TASK TO COMPLETE:
Below are the text on Madame Sans Gêne and the records. Decide whether each statement agrees with the text, answering yes or no and quoting the deciding words exactly: 1. Napoleon still owes Caterina money from her laundress days. 2. The man seen entering the empress's chambers was her lover. 3. At the end, Napoleon sends Caterina away from the court.

PROVIDED PASSAGE:
-=-=-=-=-

Umberto Giordano's Madame Sans Gene, or Madame Carefree, is based on the 1893 play of the same name by Victor Sardou, and this Sunday (4/16 at 8 pm) The Lyric Stage has the last half of Madame Sans Gêne.

In 1792, Caterina, Madame Carefree, is a free spirited laundress with a fiancé, LeFebre and customers that include a quiet officer who lives nearby named Napoleon Bonaparte.

Jump to 1811 - Caterina and LeFebre are married, and he has been named a Duke by Napoleon for his battlefield exploits. As our music begins Madame Carefree, Caterina, is as carefree as ever but scorned by the ladies of the court, including Napoleon's two sisters. She trips coming through doorways and is gauche and just unsuitable for Napoleon's court. She was laundress after all! Napoleon doesn't remember who she is, and tells her husband to divorce her - and coldly tells her she doesn't fit, in a scene that helps give the drama to this comedy drama. But Caterina starts to tell him about her early days as a laundress, and how she went out of business because her customers did not pay their debts, and presents Napoleon with a well worn bill showing he himself still owes her 60 Francs. He is very moved, but still wants Caterina to go away. But then the news that a man was seen entering Napoleon's wife's chambers infuriates him, and he condemns the man to death. The man is a friend of Caterina and her husband, so she goes to work and discovers her friend is visiting the empress not as a lover but to take letters to the empresses’ father - this subterfuge is to avoid the secret police reading the letters. Napoleon is relieved and forgives all, and is very impressed by Caterina's resourcefulness and intelligence. Napoleon lets her keep her place in the court after all, and in the last scene she appears on his arm on the way to the hunt.

-=-=-=-=-

RECORDS:
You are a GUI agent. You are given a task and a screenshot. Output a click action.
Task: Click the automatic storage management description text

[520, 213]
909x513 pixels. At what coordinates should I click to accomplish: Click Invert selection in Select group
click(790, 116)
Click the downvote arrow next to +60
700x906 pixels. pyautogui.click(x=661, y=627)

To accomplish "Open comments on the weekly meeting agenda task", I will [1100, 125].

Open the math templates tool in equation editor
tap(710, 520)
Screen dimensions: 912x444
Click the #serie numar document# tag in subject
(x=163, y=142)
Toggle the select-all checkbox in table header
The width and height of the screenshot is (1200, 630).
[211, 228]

-=-=-=-=-

SOLUTION TO THE PROBLEM:
1. Yes: "presents Napoleon with a well worn bill showing he himself still owes her 60 Francs"
2. No: "visiting the empress not as a lover but to take letters to the empresses’ father"
3. No: "Napoleon lets her keep her place in the court after all"